Ses démonstrations spectaculaires influencent Freud, mais seront rapidement contredites par ses contemporains, notamment Bernheim, qui montre que l’hypnose est un phénomène normal, lié à la suggestion, et non à une maladie.
Hippolyte Bernheim (1840–1919) : La suggestion au cœur du phénomène
Opposé à Charcot, Bernheim affirme que l’hypnose repose sur la suggestion et qu’elle est accessible à presque tout le monde. Il insiste sur le rôle de la relation thérapeutique et de l’attente du sujet.
Sa vision, plus démocratique et moins médicalisée, ouvre la voie à une compréhension psychologique — plutôt que neurologique — de l’hypnose.
James Esdaile (1808–1859) : L’hypnose en chirurgie
Médecin britannique travaillant en Inde, Esdaile utilise des techniques de suggestion prolongée — qu’il appelait « magnétisme » — pour réaliser des interventions chirurgicales sans anesthésie chimique. Il rapporte des centaines de cas où les patients ne ressentaient ni douleur ni saignement excessif.
Ses observations, bien que impressionnantes, sont aujourd’hui interprétées non comme la preuve d’un « état de transe profond », mais comme un exemple extrême de l’effet placebo, de la dissociation attentionnelle, ou de la modulation de la douleur par la suggestion.
Le XXe siècle : Diversification et recherche
Le XXe siècle voit l’émergence de courants variés, alliant innovation clinique et recherche expérimentale :
- Milton H. Erickson (1901–1980) : Il développe une approche indirecte, flexible et centrée sur les ressources du patient.
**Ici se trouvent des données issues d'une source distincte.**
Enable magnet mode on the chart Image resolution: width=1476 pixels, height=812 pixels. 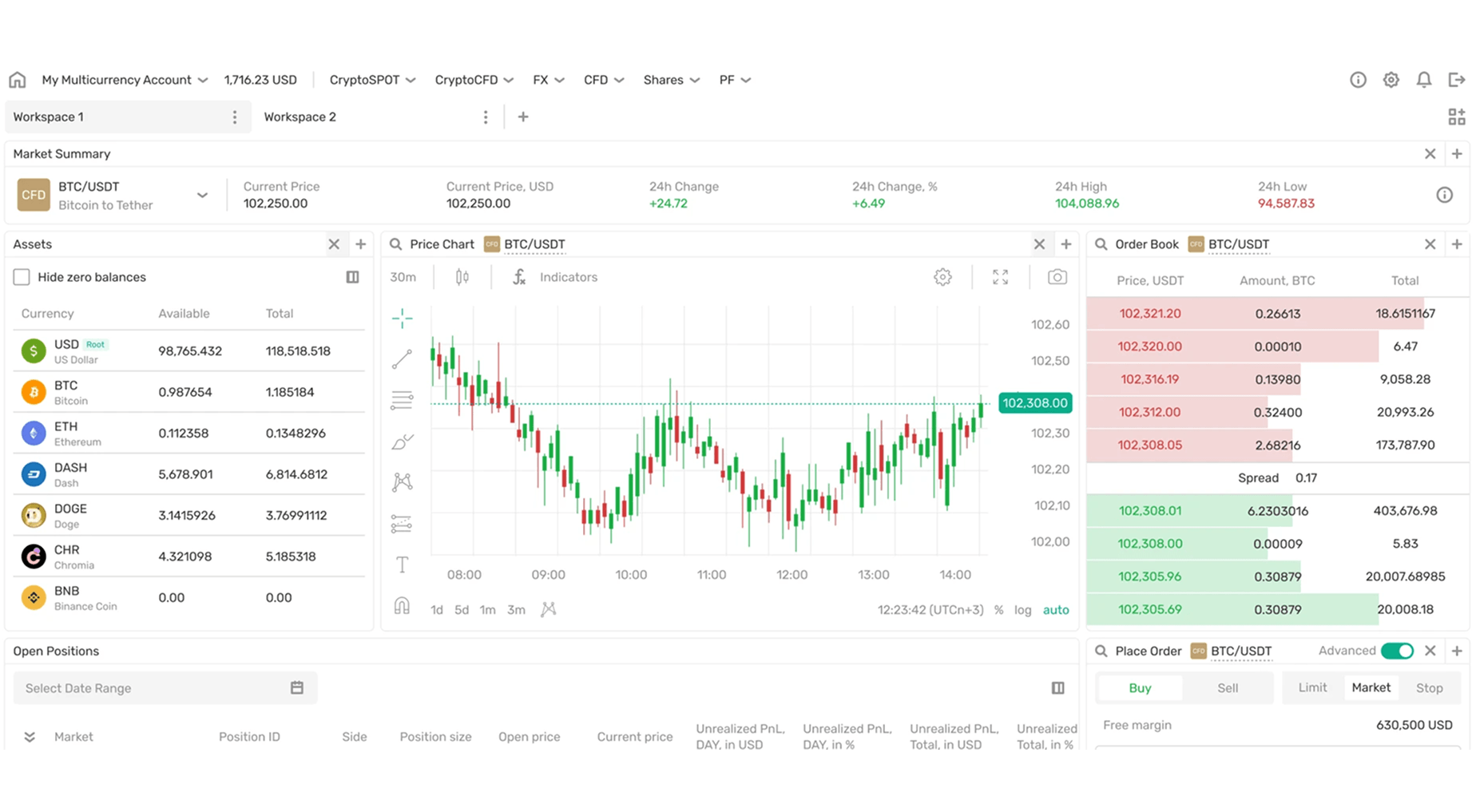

Plutôt que d’imposer des suggestions, il utilise métaphores, ambiguïtés et langage conversationnel pour favoriser des changements auto-guidés.
- Dave Elman (1900–1967) : Il popularise des inductions rapides, très utilisées en milieu médical pour la gestion de la douleur ou l’anxiété.
- Clark Hull (1884–1952) : Dans son ouvrage Hypnosis and Suggestibility (1933), il traite l’hypnose comme un phénomène mesurable, soumis aux lois de l’apprentissage et de la motivation.
- Ernest Hilgard (1904–2001) : Il propose la théorie de la « dissociation néodissociative », suggérant que l’hypnose implique une division temporaire de la conscience — une idée aujourd’hui discutée, mais qui a stimulé de nombreuses recherches.
*(Note : Stephen Gilligan, bien qu’influent en thérapie, n’est pas une figure historique centrale dans l’évolution scientifique de l’hypnose.)*
Deux perspectives contemporaines
-
La suggestion comme moteur du changement
La majorité des chercheurs contemporains considèrent que les effets de l’hypnose proviennent de la suggestion dans un contexte spécifique : cadre sécurisant, relation de confiance, attente positive, et focalisation de l’attention. Il n’est pas nécessaire d’invoquer un « inconscient » ou un « filtre mental » pour expliquer ces phénomènes.
-
L’expérience subjective de perte de contrôle
En hypnose, certaines personnes rapportent que leurs actions « se font toutes seules », même si elles les exécutent volontairement. Ce phénomène — étudié par des chercheurs comme Daniel Wegner et Amir Raz — s’explique par une modification temporaire du sentiment d’agentivité, lié à l’attention et aux attentes, et non à une dissociation réelle de la volonté.
Synthèse : Une pratique en constante redéfinition
L’hypnose a évolué d’une croyance en des forces invisibles à une compréhension fondée sur la psychologie cognitive, la neurosciences et la communication. De Mesmer à Braid, de Bernheim à Erickson, chaque étape a permis de mieux distinguer ce qui relève de la suggestion, de l’attente, de l’imagination et de l’apprentissage.
Aujourd’hui, l’hypnose est utilisée avec succès dans des domaines variés : gestion de la douleur, anxiété, arrêt du tabac, accompagnement thérapeutique, performance… toujours dans la mesure où elle est pratiquée de façon éthique, informée et sans promesse illusoire.
Loin d’être une relique mystique, l’hypnose est un outil puissant, fondé sur des processus mentaux ordinaires — mais mobilisés de façon exceptionnelle.